PASSAGE TO READ ->
Recce - Small Team Missions Behind Enemy Lines, Koos Stadler

Recce - Small Team Missions Behind Enemy Lines, Koos Stadler

Koos Stadler served in the South Africa during the last decade of the apartheid regime, at first working alongside Bushmen scouts during the Border War in Angola, and then joining the Special Forces, eventually become part of the Small Teams force, where he took part in a series of ambitious, if not always successful, long range missions

I must admit I approached this book with a certain amount of trepidation, having read other memoirs from the same period where the author was far too willing to defend the apartheid regime. However in this case I was pleasantly surprised. Stadler’s military career began with him serving alongside the bush men and it is clear from the start that he respected them and their abilities. One theme that we return to from time to time throughout the book was how his attitudes changed over time, with incidents such as finding a bible on the body of one of his opponents making him rethink his early views. Ironically one of the biggest contributions to this was a ‘know your enemy’ course he went on as part of his Special Forces training, which made him realise that the ANC and other groups weren’t the villains he had been brought up to believe, and actually had a valid cause. He remained with the South African Special Forces after the end of apartheid, and ended his career as the South African Military Attache to Saudi Arabia from 2007

Having got that out of the way, the book itself draws us in right from the start, beginning with Stadler infiltrating an enemy air base, only to stumble upon an armed guard below the aircraft he was aiming to destroy. After that we move right back to his childhood, growing up in the South African countryside, where he gained his love of the wild and some of the skills that would help him during his career. His military career falls into three parts. In the first he served with 31 Battalion, working alongside the Bushmen (or San People) during the Border War, a complex multi-sided war being fought largely on the border of South West Africa (modern Namibia), which had been  under South Africa rule since 1915 and Angola, a Portuguese colony until 1975, and the site of a three way civil war after 1975 (with one of the groups, UNITA, getting support from South Africa). His admiration for his Bushman colleagues shines through in this section, especially their skills in the wild.

After three years in the Army the author left and began studying theology at University, but his heart wasn’t in it, and he decided to try and join the Special Forces. The second part of his career saw him go through Special Forces selection then the year long Special Forces training regime, before briefly joining 53 Commando, then 51 Commando, a unit that used former SWAPO soldiers who had been ‘turned’. This wasn’t his favourite deployment, but he wasn’t there for long.

RAW DATA ->
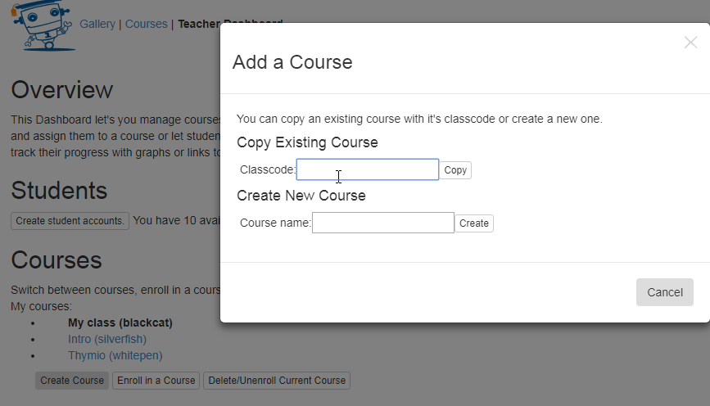Cancel the Add a Course dialog
Viewport: 710px width, 406px height.
664,292

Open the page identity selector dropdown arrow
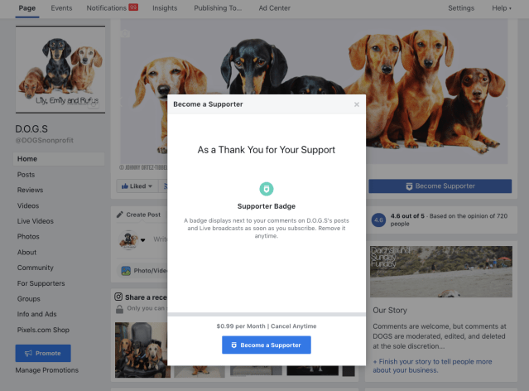(142, 240)
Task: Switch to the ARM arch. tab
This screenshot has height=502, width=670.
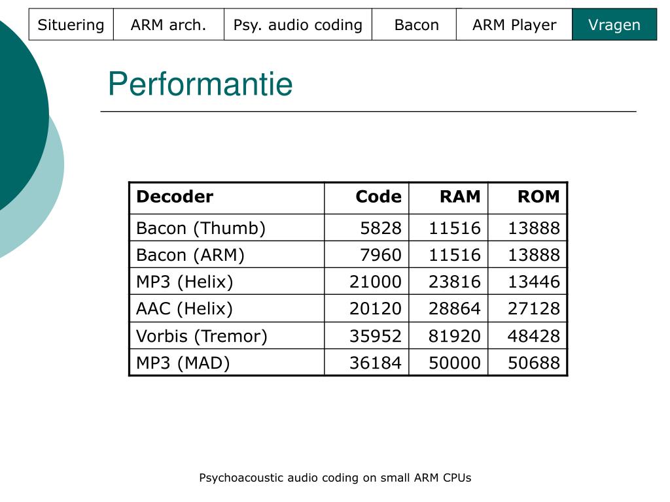Action: (x=168, y=24)
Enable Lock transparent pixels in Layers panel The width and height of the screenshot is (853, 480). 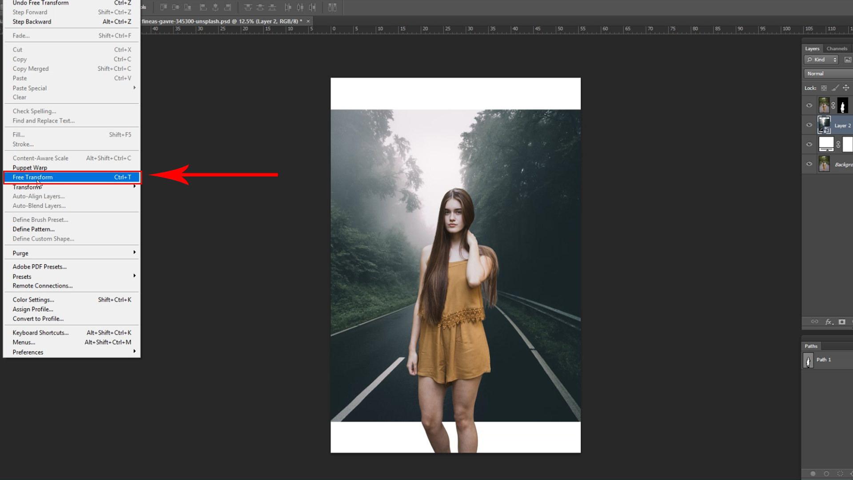pyautogui.click(x=824, y=88)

PROMPT -> Please answer from the book review: what subject did Stadler study at university after his three years in the Army? The lines above have nothing to do with the book review.

EXERCISE RESULT -> Theology.